There's really no good way to grow old
In Lois's house papers are paper-clipped to papers, hand-written notes remind her to remind herself to call so-and-so, to do this or that.
She's lived in the big house in the desert for 25 years.
It looks to us who are now trying to make some order of her life so that she can move on and live a new life, that her life here in the desert, especially living alone the last few years, must have seemed overwhelming to her.
Her mail alone is prodigious.
And she tended to keep everything--every dress she ever bought, ever pair of shoes. Hats, blouses, knicknacks. A whole cupboard in the kitchen is given to the plastic containers she saved. Leftovers of leftovers line refrigerator shelves. This is just inside her house; outside in her garden, grapefruit and orange trees give more than their share of fruit.

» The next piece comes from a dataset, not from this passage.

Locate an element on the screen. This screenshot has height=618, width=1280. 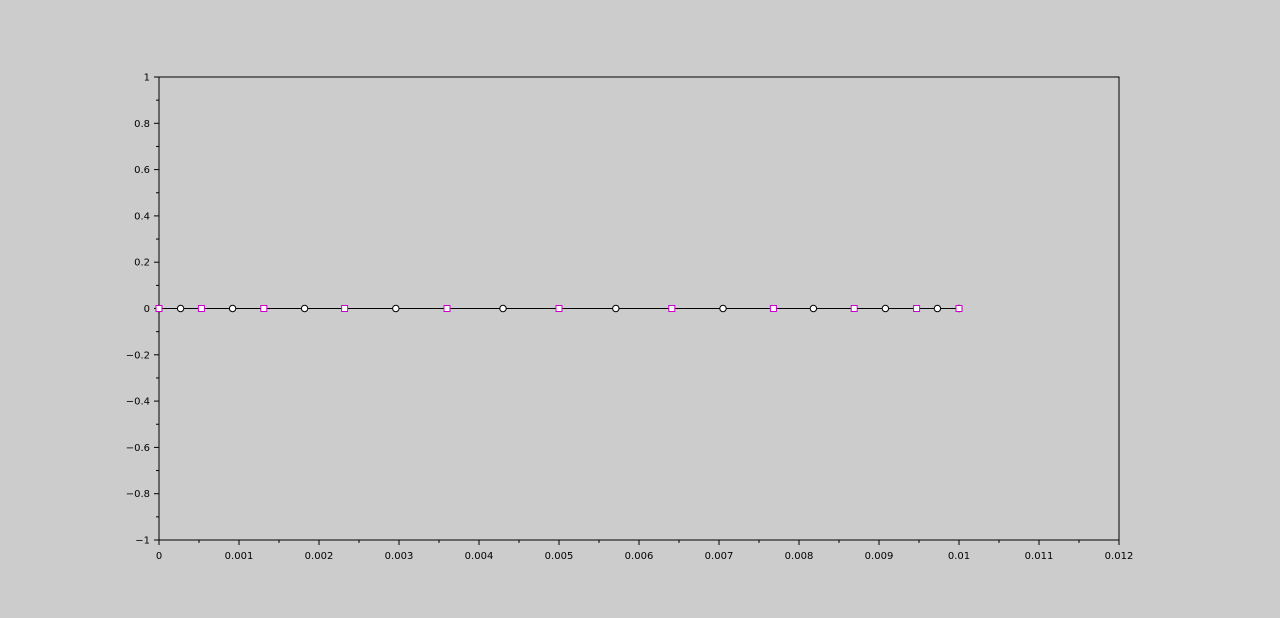
x-tick-label: 0.002 is located at coordinates (320, 556).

The thread running through Lois' life is her devotion to her religion. The books, articles, pamphlets, articles, cassette tapes about God and man's relationship to God, from the Christian Science perspective, could fill a whole library.

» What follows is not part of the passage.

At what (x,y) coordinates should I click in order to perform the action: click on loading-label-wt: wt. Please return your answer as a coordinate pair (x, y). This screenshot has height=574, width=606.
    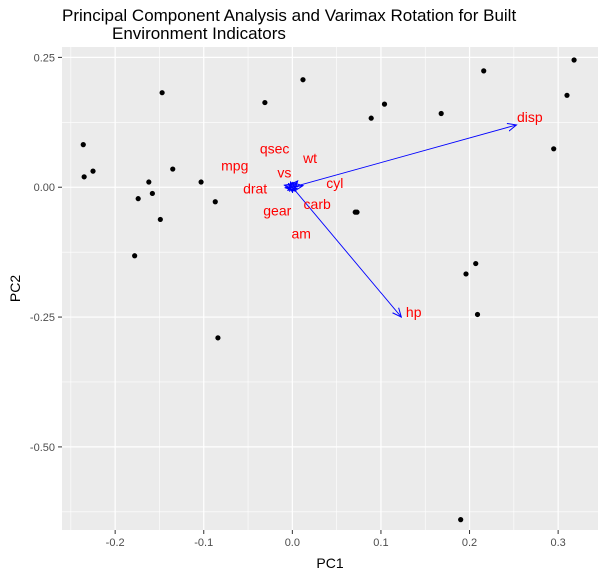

Being in her house without her is weird. Trying to make a new order of things for her, things that she can keep from her old life and take to her new life, is an impossible job and one in which I can only fail.
But at the same time I've never felt closer to my aunt, my late mother's sister. And that Lois left notes to herself all over the house, like the one I've taken a picture of and placed here, is evidence of the great lengths we will go to feel at home in the world.